Conforme se acortaba la distancia entre ambos, el reportero comenzó a preguntarse qué iba a hacer cuando los alcanzara. Se devanó la cabeza, preguntándose qué podría haber en el compartimento para emergencias de la motonieve. ¿Un botiquín? ¿Algunas cuerdas de nailon? ¿Un GPS? ¿Una luz de emergencias?

Y entonces recordó cuál sería el artículo esencial que habría con seguridad: una pistola de bengalas.

Un teniente de lanceros no conocería la diferencia entre ésa y una pistola real.

El trineo giraba literalmente hacia la costa, y el reportero vio cómo Sinclair volvía la cabeza, consciente ahora de que le perseguían. El sol incidió sobre sus gafas y las charreteras doradas, así como en los faldones escarlatas de su chaqueta, que se agitaron al viento como la cola de una zorra. El pasamontañas negro le daba un aspecto menos parecido a un soldado que al de un ladrón en plena huida.

El deslizador estaba dando la vuelta en ese momento alrededor de un nunatak o pico montañoso negro como el carbón y el peligro se hizo entonces aún mayor, especialmente si Sinclair no lo descubría. Solían formarse bastantes grietas en torno a la base de aquellos salientes rocosos e incrementaban en número y profundidad conforme el glaciar se aproximaba al mar. El teniente continuaba dirigiéndose hacia la costa, sin duda, porque le facilitaba la orientación. En la Antártida era difícil juzgar las distancias, así como las direcciones, ya que apenas había puntos de referencia útiles, y el paisaje mantenía el mismo aspecto a veces incluso durante cientos de kilómetros.

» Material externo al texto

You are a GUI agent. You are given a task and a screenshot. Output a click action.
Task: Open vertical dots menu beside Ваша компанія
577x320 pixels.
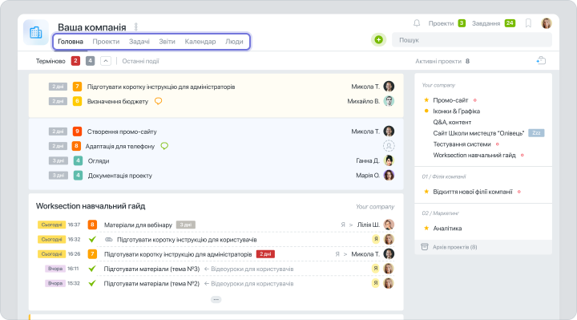click(135, 27)
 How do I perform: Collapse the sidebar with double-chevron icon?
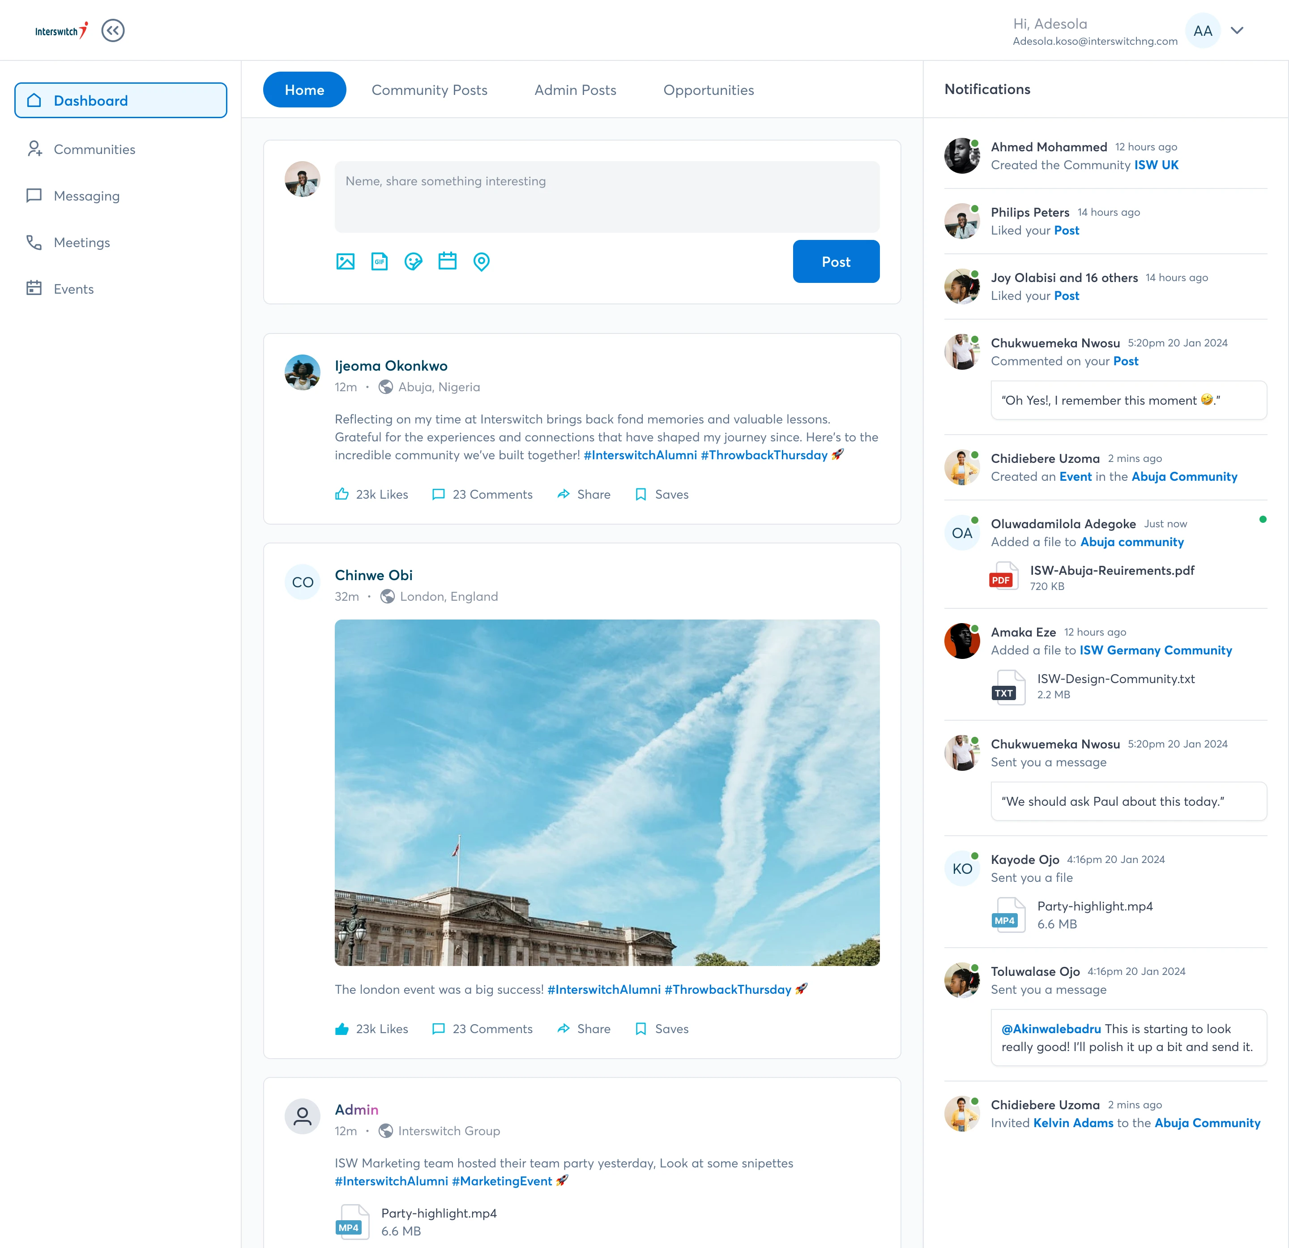(113, 30)
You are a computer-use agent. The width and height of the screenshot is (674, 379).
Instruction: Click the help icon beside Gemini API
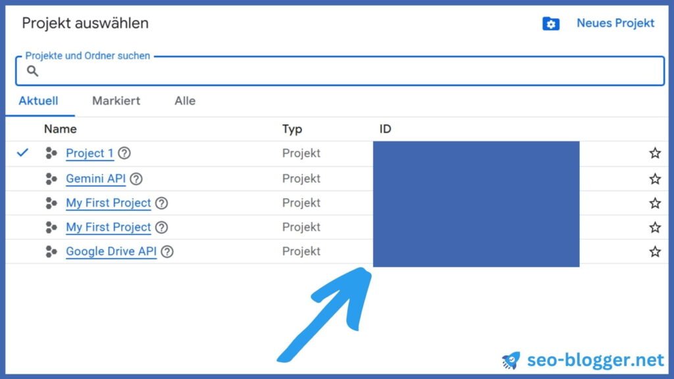[x=136, y=178]
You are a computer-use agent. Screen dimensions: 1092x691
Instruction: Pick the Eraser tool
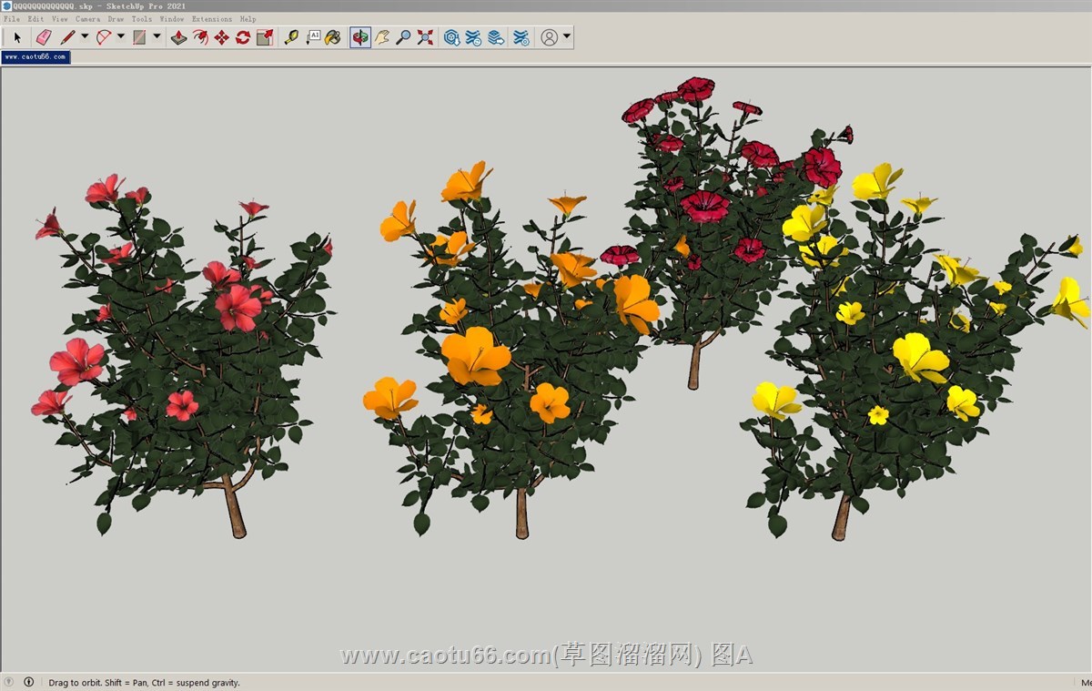43,37
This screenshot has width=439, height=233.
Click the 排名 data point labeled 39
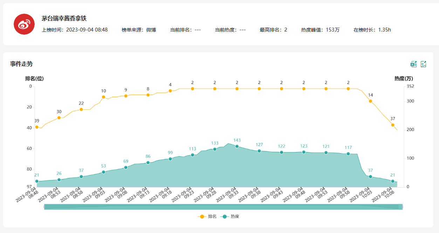[37, 127]
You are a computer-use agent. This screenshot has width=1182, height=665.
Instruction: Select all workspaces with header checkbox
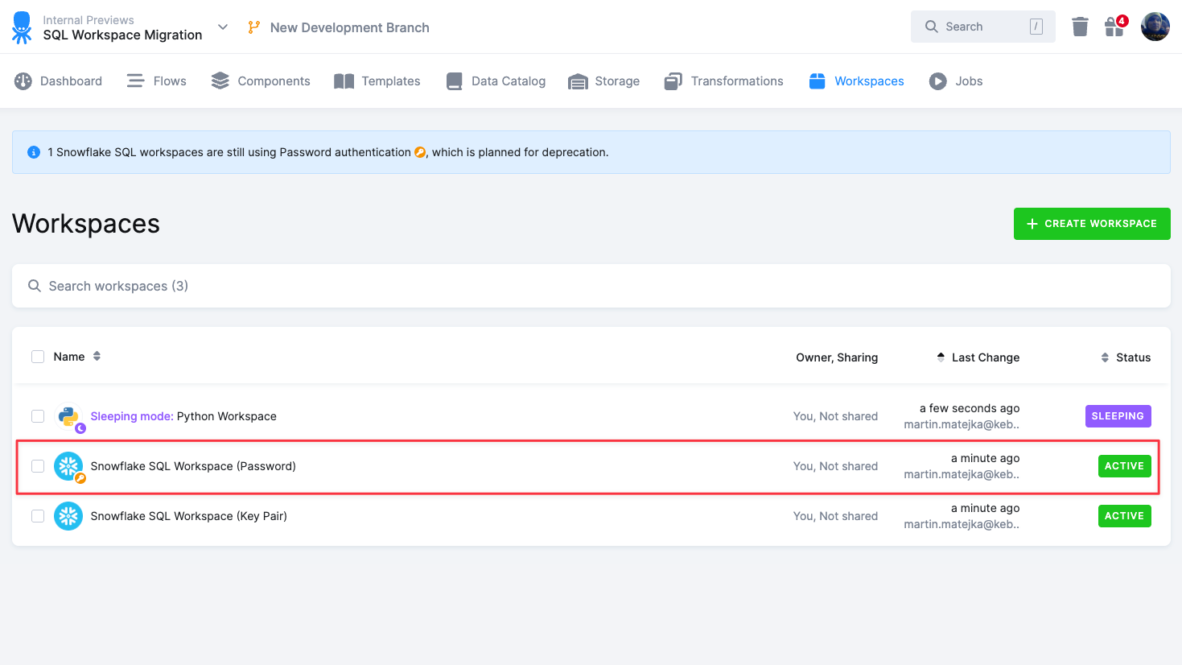(x=38, y=357)
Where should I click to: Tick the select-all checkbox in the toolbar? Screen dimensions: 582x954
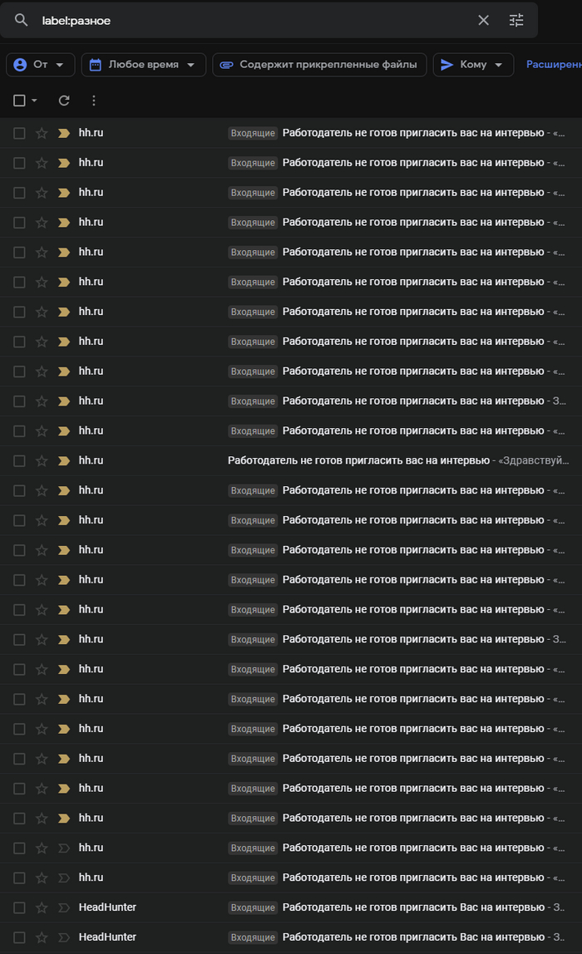(19, 101)
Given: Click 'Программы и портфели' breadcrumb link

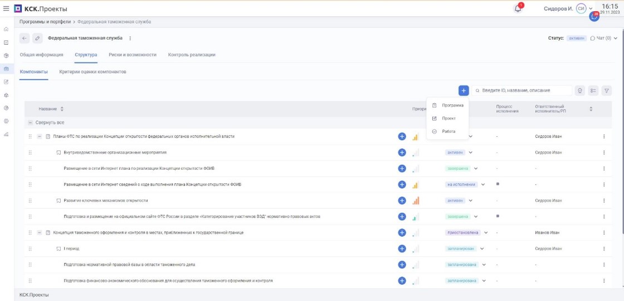Looking at the screenshot, I should pyautogui.click(x=45, y=22).
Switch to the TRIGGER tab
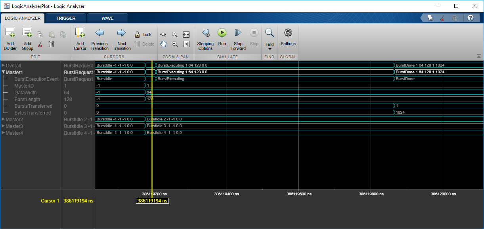 click(66, 18)
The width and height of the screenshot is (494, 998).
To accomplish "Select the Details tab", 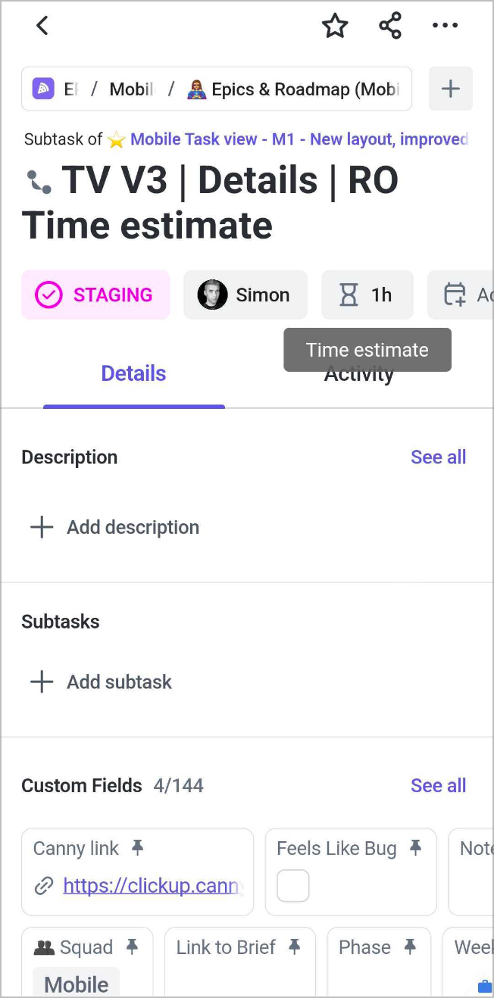I will point(133,373).
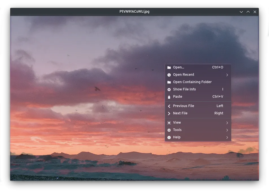Viewport: 269px width, 193px height.
Task: Maximize the window using the up chevron
Action: pos(248,12)
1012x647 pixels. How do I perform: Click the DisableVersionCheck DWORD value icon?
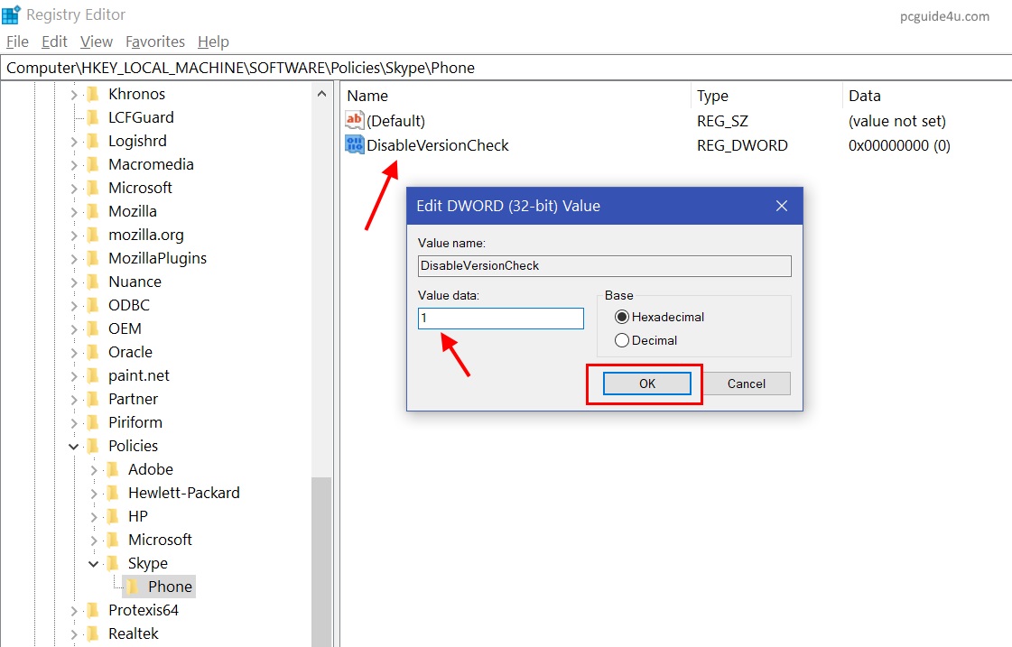[354, 145]
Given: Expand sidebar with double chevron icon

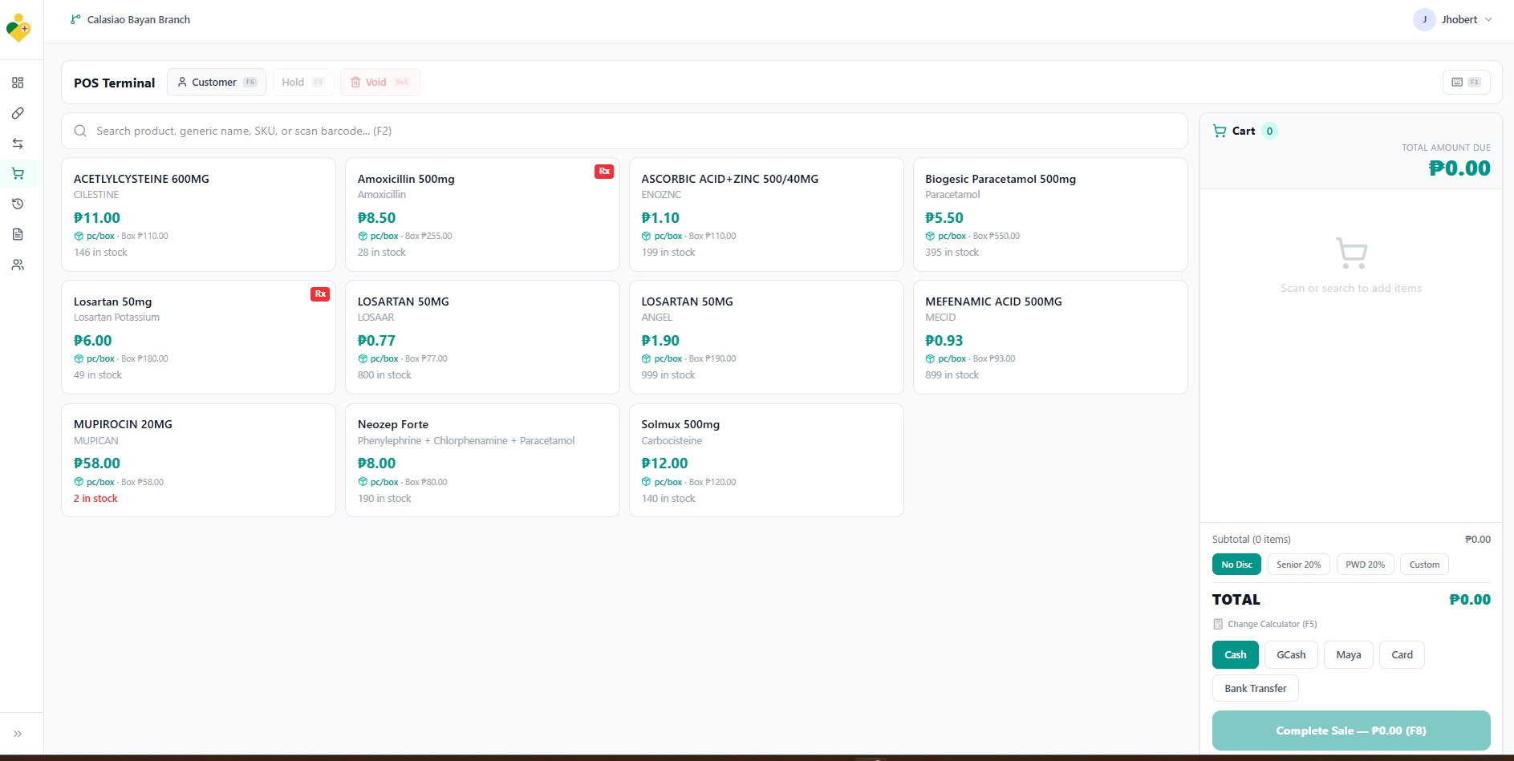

El sol, que en esa fecha estaba justo encima de sus cabezas, tampoco servía de mucho. Las sombras se quedaban pegadas a los talones de la gente como perros obedientes.

Michael estaba dividido entre el deseo de adelantar enseguida al trineo para forzar un enfrentamiento sobre un hielo inestable y la conveniencia de esperar hasta que hubieran alcanzado el suelo sólido de Stromviken, mas ése era el terreno del teniente y quién sabía las ventajas que podría extraer de él una vez que llegaran allí.

El inglés se vio obligado a disminuir la velocidad del trineo. Wilde aguzó la vista y descubrió los bloques recortados de un campo de seracs alzándose del terreno, como si un tenedor gigante hubiera estado revolviendo el suelo con sus púas. Los perros buscaban un camino alrededor del obstáculo, y Sinclair se inclinaba sobre el asidero, urgiéndoles a continuar.

Michael limpió el hielo y la nieve de sus gafas y agachó la cabeza detrás del parabrisas. Unas tenues nubes blancas se extendían como muselina por todo el cielo, tapando la luz del sol y haciendo caer la temperatura unos cuantos grados más, hasta detenerse a treinta grados bajo cero. La motonieve se acercaba rápidamente al trineo, tanto, que podía ver el sable del teniente golpeándole en el costado y la cabeza de Eleanor, bien envuelta en la capucha, que sobresalía ligeramente de la cesta del deslizador.